── Provided text

2019-09-05 05:43:31.787+0000 INFO  Module UIDM has not changed configuration since last run, already initialized.
Exception in thread "GraphAware Starter" org.neo4j.graphdb.TransactionFailureException: Transaction was marked as successful, but unable to commit transaction so rolled back.
	at org.neo4j.kernel.impl.coreapi.TopLevelTransaction.close(TopLevelTransaction.java:103)
	at com.graphaware.runtime.metadata.GraphPropertiesMetadataRepository.persistModuleMetadata(GraphPropertiesMetadataRepository.java:111)
	at com.graphaware.runtime.metadata.GraphPropertiesMetadataRepository.persistModuleMetadata(GraphPropertiesMetadataRepository.java:98)
	at com.graphaware.runtime.manager.BaseModuleManager.persistMetadata(BaseModuleManager.java:217)
	at com.graphaware.runtime.manager.BaseModuleManager.loadMetadata(BaseModuleManager.java:158)
	at com.graphaware.runtime.manager.BaseModuleManager.loadMetadata(BaseModuleManager.java:125)
	at com.graphaware.runtime.TxDrivenRuntime.loadMetadata(TxDrivenRuntime.java:130)
	at com.graphaware.runtime.ProductionRuntime.loadMetadata(ProductionRuntime.java:80)
	at com.graphaware.runtime.BaseGraphAwareRuntime.startModules(BaseGraphAwareRuntime.java:154)
	at com.graphaware.runtime.TxDrivenRuntime.startModules(TxDrivenRuntime.java:146)
	at com.graphaware.runtime.ProductionRuntime.startModules(ProductionRuntime.java:70)
	at com.graphaware.runtime.BaseGraphAwareRuntime.start(BaseGraphAwareRuntime.java:134)
	at com.graphaware.runtime.bootstrap.RuntimeKernelExtension.lambda$start$0(RuntimeKernelExtension.java:117)
	at java.lang.Thread.run(Thread.java:745)
Caused by: org.neo4j.kernel.impl.store.InvalidRecordException: Property[0,used=false,prev=-1,next=-1, (blocks not loaded)] not in use
	at org.neo4j.kernel.impl.store.record.RecordLoad.verify(RecordLoad.java:63)

────
── Data shown

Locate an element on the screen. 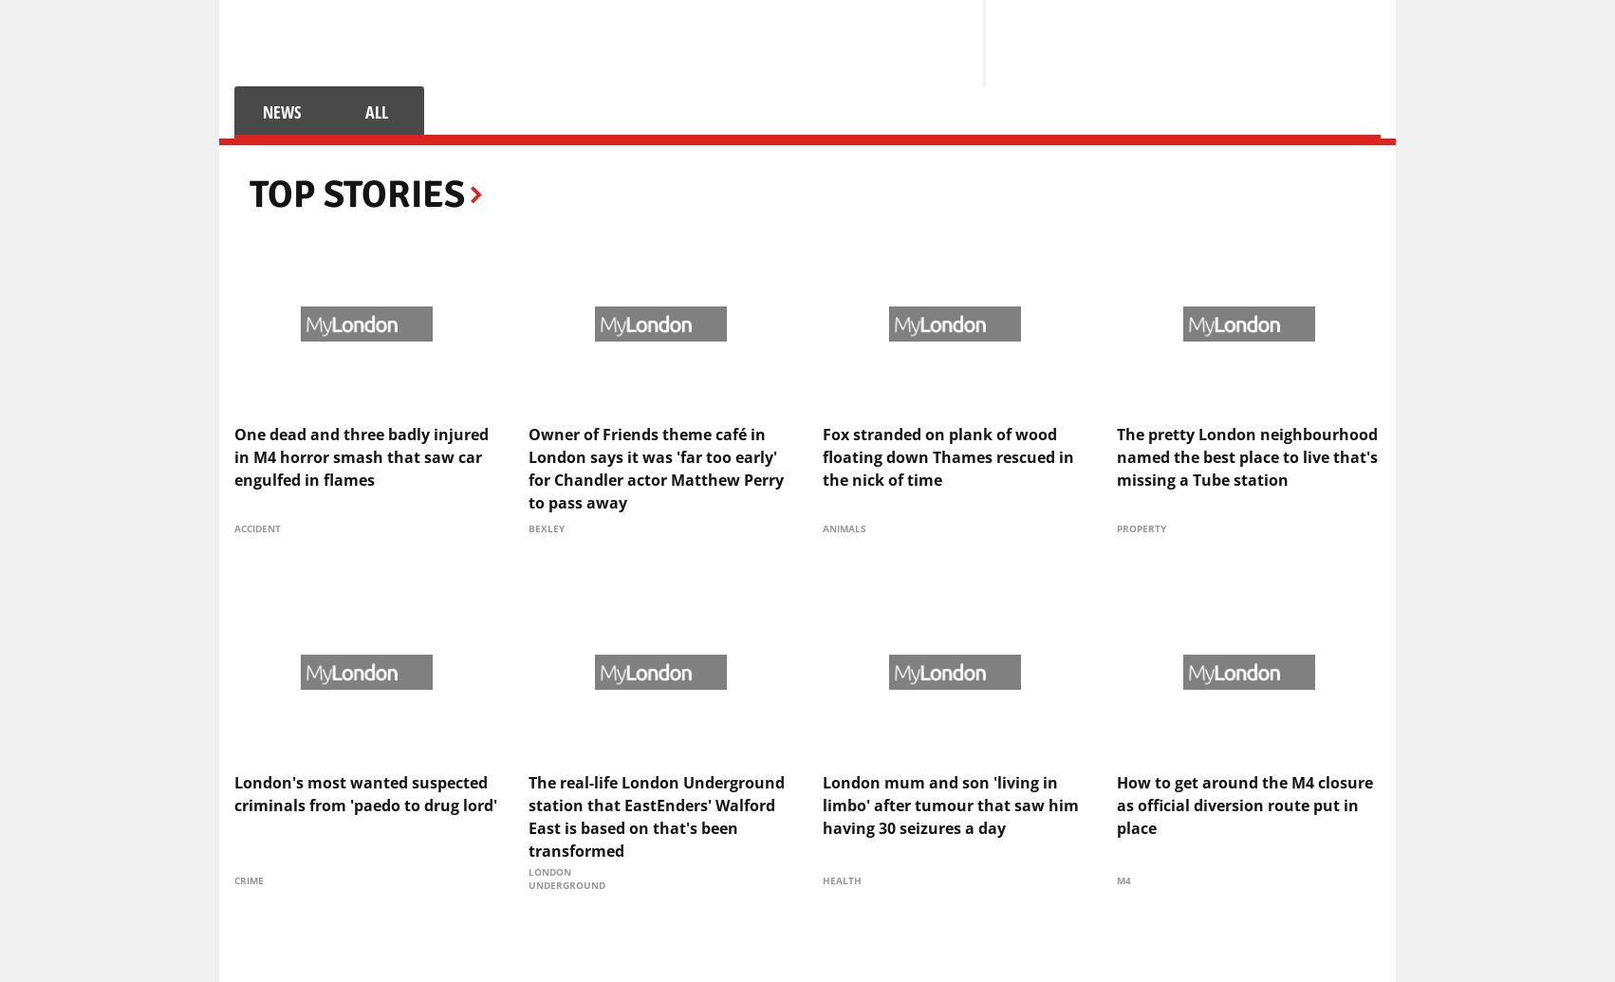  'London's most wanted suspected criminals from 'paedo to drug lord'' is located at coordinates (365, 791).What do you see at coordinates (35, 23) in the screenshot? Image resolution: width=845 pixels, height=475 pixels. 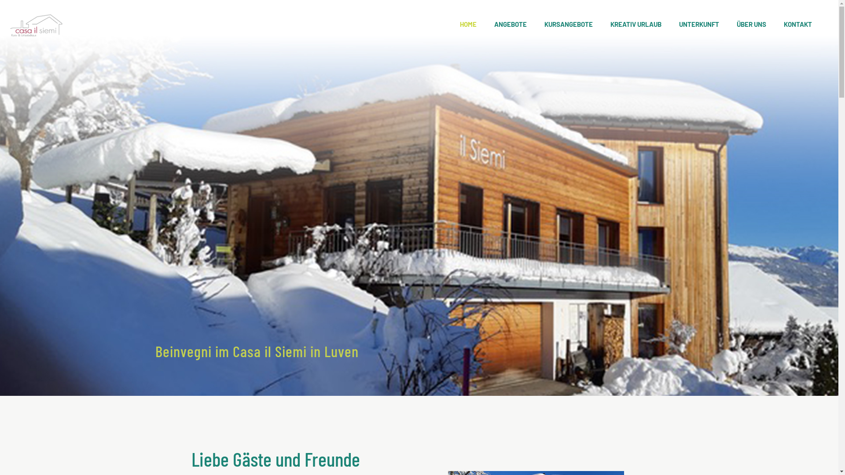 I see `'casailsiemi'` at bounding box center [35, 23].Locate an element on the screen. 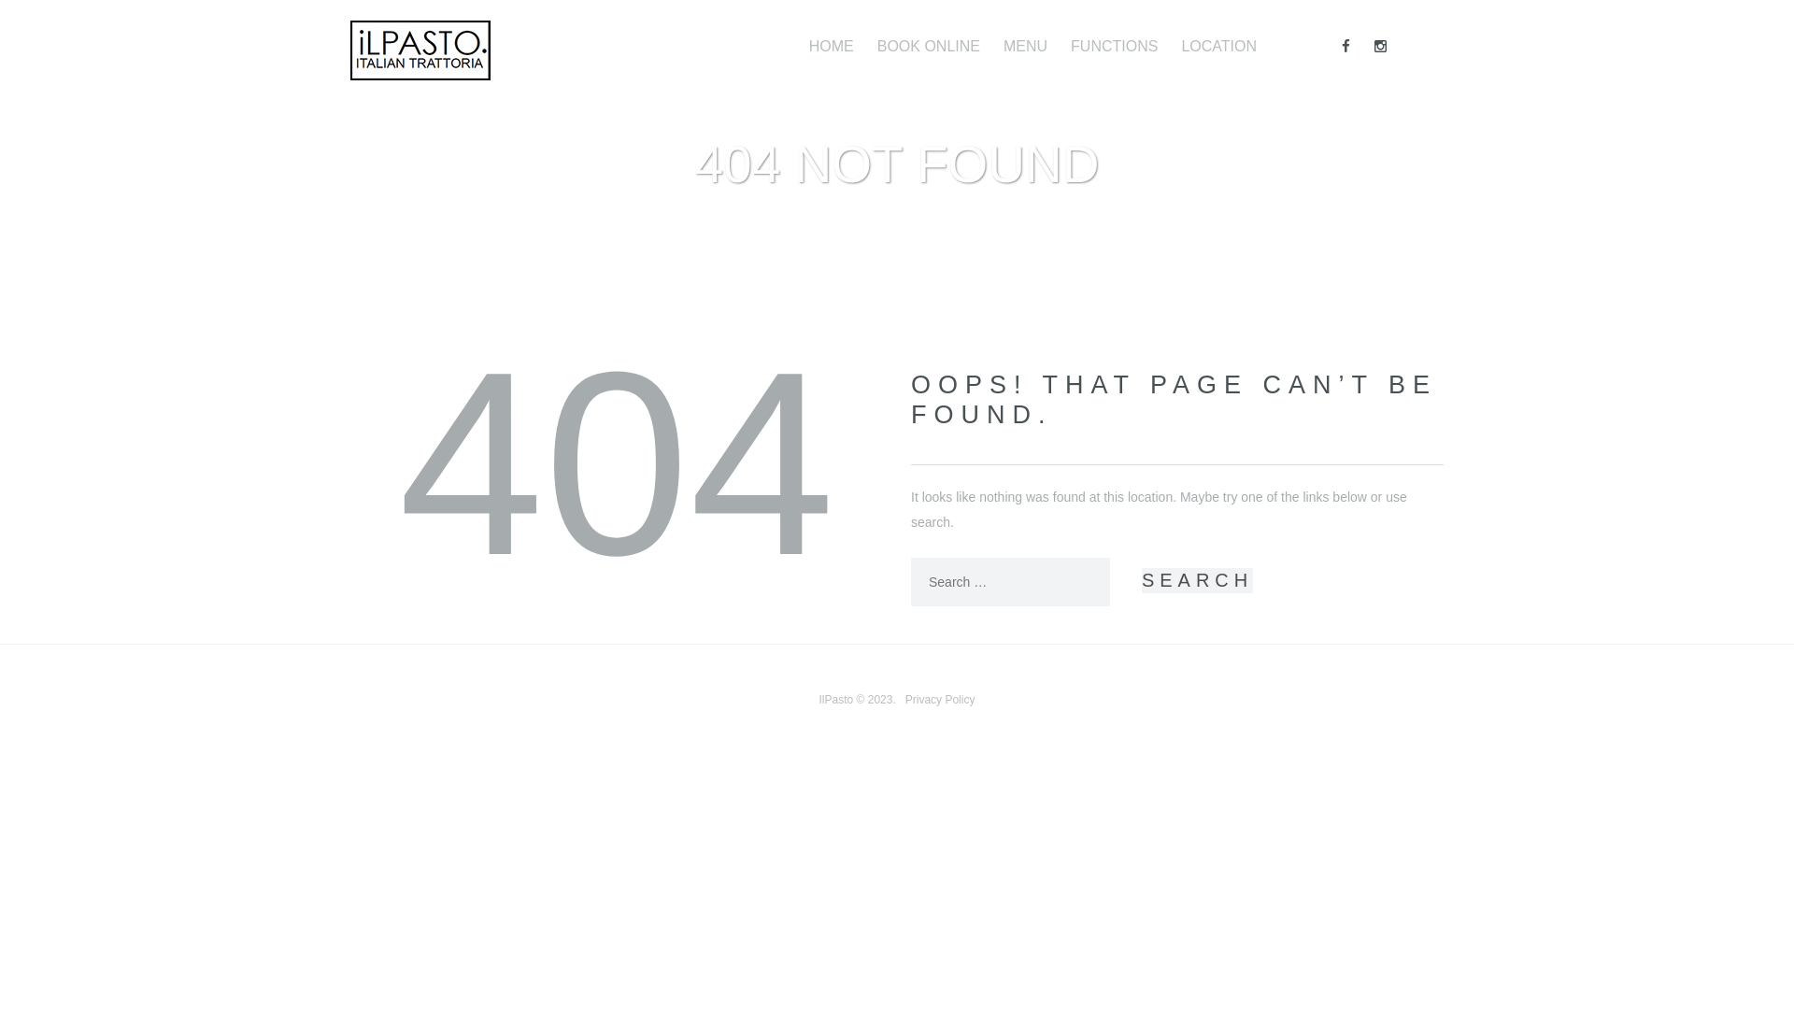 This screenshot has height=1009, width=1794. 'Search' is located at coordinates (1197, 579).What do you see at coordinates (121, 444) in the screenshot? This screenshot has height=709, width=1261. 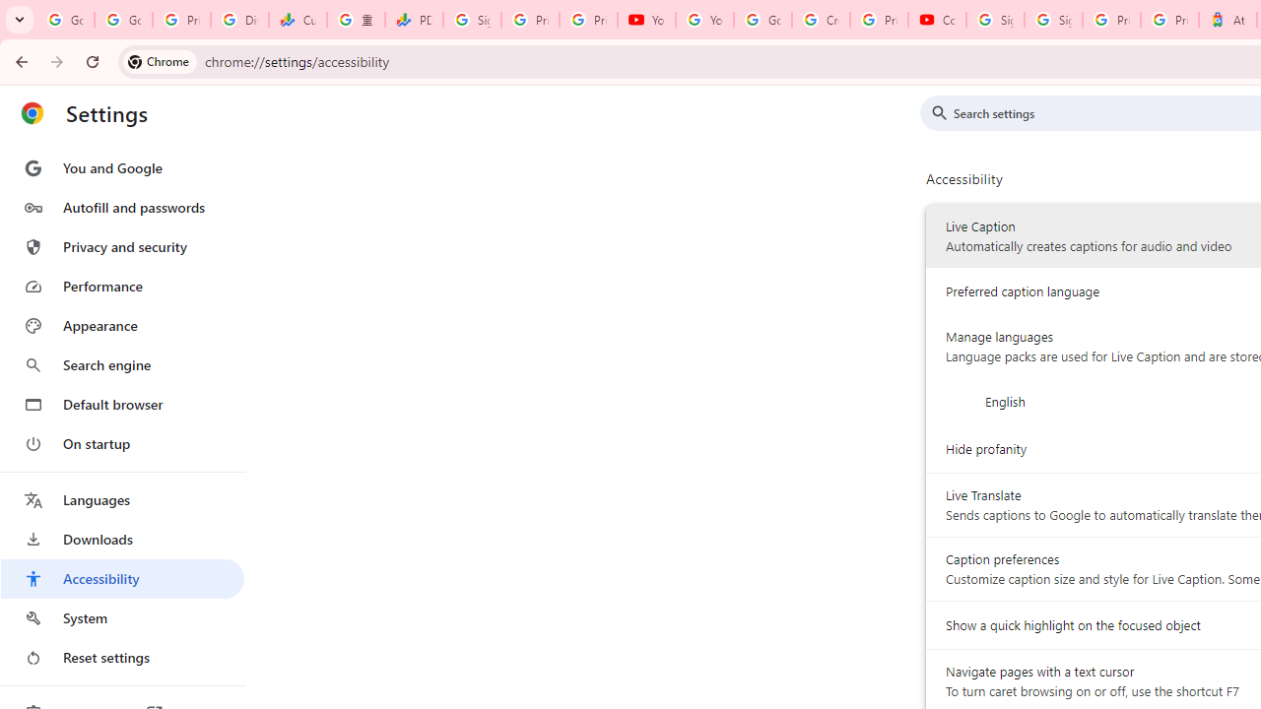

────

Task directions = Pick up the Neo4j stack trace above from its last line and continue it.

Reply to the exercise =
	at org.neo4j.kernel.impl.store.CommonAbstractStore.verifyAfterReading(CommonAbstractStore.java:1238)
	at org.neo4j.kernel.impl.store.CommonAbstractStore.readRecordFromPage(CommonAbstractStore.java:1107)
	at org.neo4j.kernel.impl.store.CommonAbstractStore.readIntoRecord(CommonAbstractStore.java:1057)
	at org.neo4j.kernel.impl.store.CommonAbstractStore.getRecord(CommonAbstractStore.java:1024)
	at org.neo4j.kernel.impl.storageengine.impl.recordstorage.Loaders$2.load(Loaders.java:182)
	at org.neo4j.kernel.impl.storageengine.impl.recordstorage.Loaders$2.load(Loaders.java:162)
	at org.neo4j.kernel.impl.transaction.state.RecordChanges.getOrLoad(RecordChanges.java:69)
	at org.neo4j.kernel.impl.storageengine.impl.recordstorage.PropertyCreator.primitiveSetProperty(PropertyCreator.java:84)
	at org.neo4j.kernel.impl.storageengine.impl.recordstorage.TransactionRecordState.graphAddProperty(TransactionRecordState.java:531)
	at org.neo4j.kernel.impl.storageengine.impl.recordstorage.TransactionToRecordStateVisitor.visitGraphPropertyChanges(TransactionToRecordStateVisitor.java:149)
	at org.neo4j.storageengine.api.txstate.TxStateVisitor$Delegator.visitGraphPropertyChanges(TxStateVisitor.java:218)
	at org.neo4j.kernel.impl.api.state.TxState.accept(TxState.java:165)
	at org.neo4j.kernel.impl.storageengine.impl.recordstorage.RecordStorageEngine.createCommands(RecordStorageEngine.java:272)
	at org.neo4j.kernel.impl.api.KernelTransactionImplementation.commit(KernelTransactionImplementation.java:687)
	at org.neo4j.kernel.impl.api.KernelTransactionImplementation.closeTransaction(KernelTransactionImplementation.java:594)
	at org.neo4j.internal.kernel.api.Transaction.close(Transaction.java:178)
	at org.neo4j.kernel.impl.coreapi.TopLevelTransaction.close(TopLevelTransaction.java:77)
	... 13 more

This is my most recent debug.log. Its quite long so I put it on my Google Drive.

I ran dbms.listQueries right after create (:Foo) and I had this output.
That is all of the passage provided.